# sad



## firefairy (May 21, 2012)

Another counselor session last night.. it didn’t go well but it didn’t go as bad as the first session. She wants to see us separate next. I do next Tuesday, him the following. Last night was the ‘assessment.’ She asked us a bunch of questions about how we met, our wedding, kids, adapting to changes, highs and lows, etc. I made the mistake of answering first.. really trying to remember things to answer the best that I could.. He seemed to just hang on to my negative words, if any.. play defense mode or try to use the power when I put myself down to push me down further. He didn’t really answer the questions in depth. When she asked him what he liked about me, what made him want to marry me.. the answers were so vague. Like ‘it was new, it was exciting, it was fun’ nothing.. nothing at all that described me. I’m feeling a bit empty and depressed today. Didn’t sleep well last night. One thing really stood out. When she asked about us moving in together, it was a year into our relationship.. he mentioned how I almost moved out already, on our first weekend in our place. In his story he went to measure a job and had a few drinks, he didn’t think he did anything wrong and still doesn’t feel like he did anything wrong. From my point of view, it was our first night in our place.. it was supposed to be special.. he went to measure a job and then stayed out for hours drinking and came home half wasted. I should’ve thrown the red flag then. Luckily I didn’t because of our daughter that followed a few months later… but why did I stay this long?? She gave us packets to complete at home.. in filling them out I realized why soo far apart we could be strangers!! We don’t know each other, have common interest or react well together. We can’t/don’t handle stress or conflict well together. We are not friends or lovers nor do we have any romance in our lives. SO WHY the HECK do I feel so sick in my stomach about this. Why do I want to try to save something that doesn’t exist????


----------



## firefairy (May 21, 2012)

I’ve become ‘that girl’ – the kindof girl I can’t stand.. maybe that’s why I can’t stand myself lately. You know what I’m talking about.. the girl that’s always complaining about how unhappy she is.. how tired she is of getting treated like dirt.. yet she keeps staying for another round. The girl that knows without a shadow of a doubt that the end of the road was reached a long time ago.. yet she hangs around hurting herself and hurting him so more because the unknown road is so empty and distorted looking.


----------



## 2xloser (May 8, 2011)

Look at it this way: by doing the right thing in getting yourselves into counseling, you are rapidly uncovering issues that are at the core of your problems. And knowing what they are is the first step toward addressing them, and hopefully fixing them -- this is a good thing!

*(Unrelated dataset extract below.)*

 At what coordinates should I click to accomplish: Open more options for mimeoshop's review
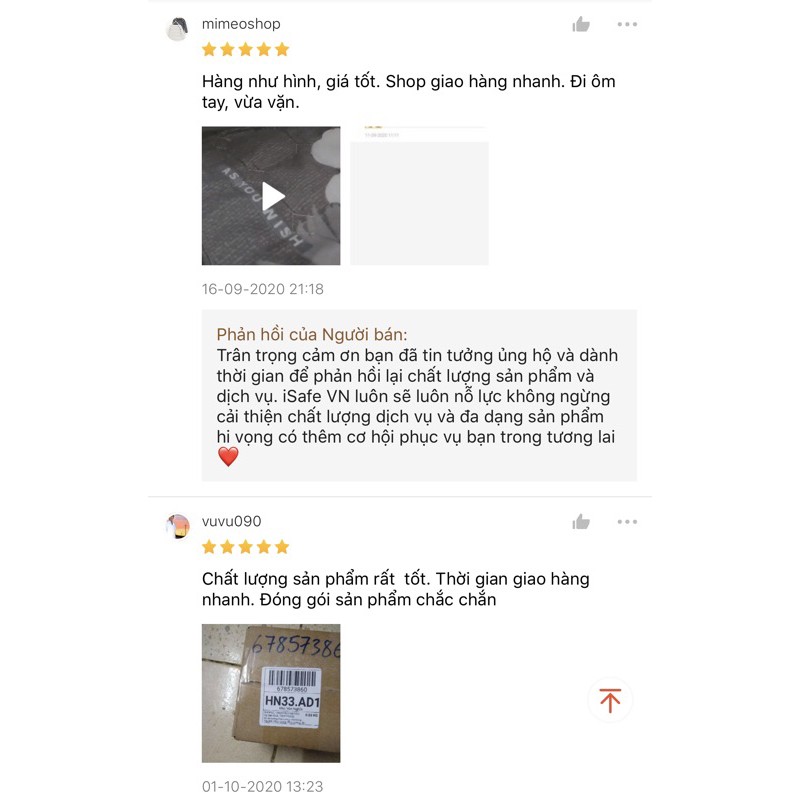tap(627, 24)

So, in a nutshell, you are actually on the path to doing *something* to change the situation -- regardless of whether these are truly "irreconciliable differences", or they are things you two can acknowledge and work through together, with the help of a professional. That's why they do this. You are early in the process; give it time and let it work for you, trust in it a bit. You're not going to go to a sessin or two and have magical answers. It's a process, and it's hard work... Think of it all in this positive light for a few weeks/sessions; see if it helps you.


----------